**Problem requirements:**
The word "Vacantes" may appear in some lines of the data; copy every such line.

Exercise materials Block Start

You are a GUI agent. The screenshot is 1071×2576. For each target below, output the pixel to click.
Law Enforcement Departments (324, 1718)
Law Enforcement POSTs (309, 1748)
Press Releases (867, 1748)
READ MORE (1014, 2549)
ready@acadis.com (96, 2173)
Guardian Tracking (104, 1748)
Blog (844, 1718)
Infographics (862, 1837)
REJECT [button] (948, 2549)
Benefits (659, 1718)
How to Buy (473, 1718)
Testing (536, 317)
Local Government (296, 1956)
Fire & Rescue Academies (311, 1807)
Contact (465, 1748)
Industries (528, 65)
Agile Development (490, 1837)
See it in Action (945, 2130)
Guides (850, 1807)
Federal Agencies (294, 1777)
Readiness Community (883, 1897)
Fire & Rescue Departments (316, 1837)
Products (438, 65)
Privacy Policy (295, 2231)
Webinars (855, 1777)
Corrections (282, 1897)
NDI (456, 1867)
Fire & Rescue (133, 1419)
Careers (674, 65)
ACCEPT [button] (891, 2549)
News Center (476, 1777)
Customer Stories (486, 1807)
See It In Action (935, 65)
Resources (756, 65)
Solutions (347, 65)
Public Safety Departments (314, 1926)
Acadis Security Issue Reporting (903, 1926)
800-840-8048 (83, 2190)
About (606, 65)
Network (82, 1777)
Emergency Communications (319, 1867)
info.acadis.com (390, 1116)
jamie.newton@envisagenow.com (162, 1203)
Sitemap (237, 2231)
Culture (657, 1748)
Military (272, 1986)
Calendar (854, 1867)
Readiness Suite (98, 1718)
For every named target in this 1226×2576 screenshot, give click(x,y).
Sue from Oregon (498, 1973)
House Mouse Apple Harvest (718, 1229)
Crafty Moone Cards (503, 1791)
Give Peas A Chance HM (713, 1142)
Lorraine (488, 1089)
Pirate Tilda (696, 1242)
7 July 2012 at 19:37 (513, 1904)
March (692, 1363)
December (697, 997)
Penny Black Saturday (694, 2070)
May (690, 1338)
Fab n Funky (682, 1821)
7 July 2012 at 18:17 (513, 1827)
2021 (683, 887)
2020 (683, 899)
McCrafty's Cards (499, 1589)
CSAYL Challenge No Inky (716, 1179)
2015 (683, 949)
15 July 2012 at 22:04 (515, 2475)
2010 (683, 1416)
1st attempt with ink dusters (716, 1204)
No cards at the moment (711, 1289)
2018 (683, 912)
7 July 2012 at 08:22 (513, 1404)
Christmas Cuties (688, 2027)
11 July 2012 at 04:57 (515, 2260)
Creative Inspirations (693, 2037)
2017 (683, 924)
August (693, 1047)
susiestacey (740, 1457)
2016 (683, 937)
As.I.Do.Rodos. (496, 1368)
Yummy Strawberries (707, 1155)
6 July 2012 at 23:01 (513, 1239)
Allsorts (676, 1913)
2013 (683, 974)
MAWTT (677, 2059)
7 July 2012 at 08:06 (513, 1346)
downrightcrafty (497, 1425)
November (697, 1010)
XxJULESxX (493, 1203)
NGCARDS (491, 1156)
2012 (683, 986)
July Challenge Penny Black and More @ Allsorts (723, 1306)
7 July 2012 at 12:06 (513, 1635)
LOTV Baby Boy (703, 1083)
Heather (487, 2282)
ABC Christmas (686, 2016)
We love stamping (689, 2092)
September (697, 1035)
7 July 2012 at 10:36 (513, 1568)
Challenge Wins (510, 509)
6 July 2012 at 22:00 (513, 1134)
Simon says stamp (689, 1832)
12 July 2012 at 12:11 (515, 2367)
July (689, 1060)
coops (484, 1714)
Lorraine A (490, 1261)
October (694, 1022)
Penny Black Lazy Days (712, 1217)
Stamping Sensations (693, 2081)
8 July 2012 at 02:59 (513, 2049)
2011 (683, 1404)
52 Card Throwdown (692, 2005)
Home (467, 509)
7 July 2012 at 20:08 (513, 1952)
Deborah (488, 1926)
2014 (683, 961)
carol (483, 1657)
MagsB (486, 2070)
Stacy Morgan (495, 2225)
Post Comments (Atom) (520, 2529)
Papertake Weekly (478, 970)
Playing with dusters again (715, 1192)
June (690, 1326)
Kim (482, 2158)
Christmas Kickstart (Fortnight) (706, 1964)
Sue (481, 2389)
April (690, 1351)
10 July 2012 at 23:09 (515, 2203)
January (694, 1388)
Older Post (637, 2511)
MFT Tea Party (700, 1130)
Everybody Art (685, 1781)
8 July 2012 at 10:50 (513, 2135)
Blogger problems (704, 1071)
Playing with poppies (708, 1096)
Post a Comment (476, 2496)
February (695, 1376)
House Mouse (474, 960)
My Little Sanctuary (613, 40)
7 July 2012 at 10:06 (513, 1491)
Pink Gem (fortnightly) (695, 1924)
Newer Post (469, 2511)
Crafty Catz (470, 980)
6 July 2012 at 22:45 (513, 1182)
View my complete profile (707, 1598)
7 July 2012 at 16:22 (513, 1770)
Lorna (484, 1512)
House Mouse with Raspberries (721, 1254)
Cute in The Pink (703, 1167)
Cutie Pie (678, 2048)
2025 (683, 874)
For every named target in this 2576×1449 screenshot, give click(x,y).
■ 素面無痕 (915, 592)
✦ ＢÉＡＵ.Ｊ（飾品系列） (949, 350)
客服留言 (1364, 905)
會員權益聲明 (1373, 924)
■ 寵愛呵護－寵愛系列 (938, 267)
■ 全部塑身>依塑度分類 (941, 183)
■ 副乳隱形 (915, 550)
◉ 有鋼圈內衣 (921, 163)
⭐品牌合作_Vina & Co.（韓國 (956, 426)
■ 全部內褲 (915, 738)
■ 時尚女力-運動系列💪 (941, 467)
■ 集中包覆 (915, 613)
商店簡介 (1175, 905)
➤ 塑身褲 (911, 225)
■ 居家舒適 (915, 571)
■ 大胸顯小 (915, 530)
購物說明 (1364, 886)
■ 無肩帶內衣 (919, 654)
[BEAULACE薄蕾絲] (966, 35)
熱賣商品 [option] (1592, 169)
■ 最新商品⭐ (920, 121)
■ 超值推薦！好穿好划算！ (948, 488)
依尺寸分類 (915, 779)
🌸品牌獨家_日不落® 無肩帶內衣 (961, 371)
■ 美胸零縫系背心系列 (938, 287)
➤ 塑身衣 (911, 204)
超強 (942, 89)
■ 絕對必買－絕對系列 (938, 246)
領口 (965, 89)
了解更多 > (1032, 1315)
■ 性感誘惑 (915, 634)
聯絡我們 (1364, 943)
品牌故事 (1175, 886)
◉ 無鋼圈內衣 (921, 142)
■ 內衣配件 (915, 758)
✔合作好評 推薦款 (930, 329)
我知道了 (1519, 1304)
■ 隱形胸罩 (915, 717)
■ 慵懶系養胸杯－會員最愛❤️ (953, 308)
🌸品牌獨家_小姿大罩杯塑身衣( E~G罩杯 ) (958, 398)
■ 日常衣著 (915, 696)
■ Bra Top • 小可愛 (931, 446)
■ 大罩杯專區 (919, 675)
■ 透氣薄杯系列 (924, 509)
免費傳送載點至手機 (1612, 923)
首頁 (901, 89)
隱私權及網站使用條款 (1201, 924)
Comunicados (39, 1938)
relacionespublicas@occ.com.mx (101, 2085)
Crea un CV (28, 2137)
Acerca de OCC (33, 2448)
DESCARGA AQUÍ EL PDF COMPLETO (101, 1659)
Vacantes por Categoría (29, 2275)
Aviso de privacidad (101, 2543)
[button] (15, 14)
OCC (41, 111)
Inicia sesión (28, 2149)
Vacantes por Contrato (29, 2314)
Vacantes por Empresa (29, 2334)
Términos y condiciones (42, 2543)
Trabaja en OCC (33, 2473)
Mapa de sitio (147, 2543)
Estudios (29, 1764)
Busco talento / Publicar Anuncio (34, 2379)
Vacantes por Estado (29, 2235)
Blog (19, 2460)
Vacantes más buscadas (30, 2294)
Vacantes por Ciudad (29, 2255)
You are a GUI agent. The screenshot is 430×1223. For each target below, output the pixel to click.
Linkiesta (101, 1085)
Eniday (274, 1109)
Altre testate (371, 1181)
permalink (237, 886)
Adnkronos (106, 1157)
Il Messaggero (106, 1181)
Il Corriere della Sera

Exercise materials Block End

**Written response:**
Vacantes por Categoría (29, 2275)
Vacantes por Contrato (29, 2314)
Vacantes por Empresa (29, 2334)
Vacantes por Estado (29, 2235)
Vacantes más buscadas (30, 2294)
Vacantes por Ciudad (29, 2255)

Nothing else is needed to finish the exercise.